Written problem 1: Can you put the entries from the line with "You are a GUI" up to and including the line with "Action: point(168,27)" into a numbered list, leaving out blank lines?

Document:
Absolutely correct. But I reckon that throwing out a $300+ keg makes that a bit hard for a bar operator to part with. A real shame that a brewery wouldn't care about how their beer is served at their own bar.


----------



## Midnight Brew (23/1/12)

Also it would be great if they could package the hand pump beers in smaller kegs like 30L ones to keep the turnover high and to prevent these problems but the tax is more on a smaller keg then a 50L one.

"Brewers are effectively penalized for selling beer in small kegs and bottles as beer in containers less than 50L (bottles, cans, small kegs) attracts a large hike in excise tax of around an extra $0.50 per litre of full strength beer. Small brewers are already paying premiums for their ingredients without the economies of scale as the major brewers so the cost to produce a litre of beer is significantly more expensive for them. Small brewers would much prefer to sell beer in 20L or 30L kegs and in bottles, which are also great for promoting moderation and a healthy lifestyle, but all of these attract the highest excise rate possible."

Written problem 2: In the forum thread about beer kegs, how much extra excise tax does beer in containers under 50L attract?

Data for this exercise:
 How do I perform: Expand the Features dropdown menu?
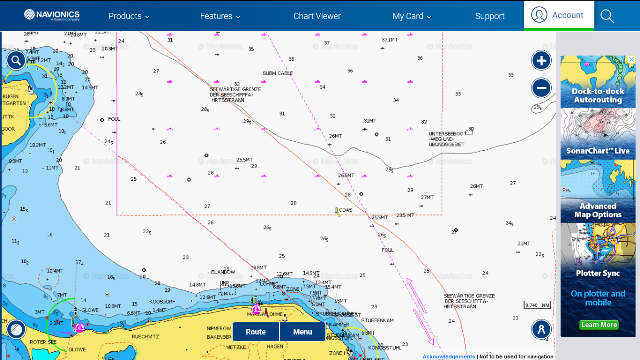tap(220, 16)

* * *

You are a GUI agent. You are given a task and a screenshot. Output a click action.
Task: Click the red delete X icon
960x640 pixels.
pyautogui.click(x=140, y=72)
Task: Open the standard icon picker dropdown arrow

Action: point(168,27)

Task result 1:
1. You are a GUI agent. You are given a task and a screenshot. Output a click action.
2. Task: Click the red delete X icon
3. 960x640 pixels.
4. pyautogui.click(x=140, y=72)
5. Task: Open the standard icon picker dropdown arrow
6. Action: point(168,27)

Task result 2: Around an extra $0.50 per liter of full-strength beer.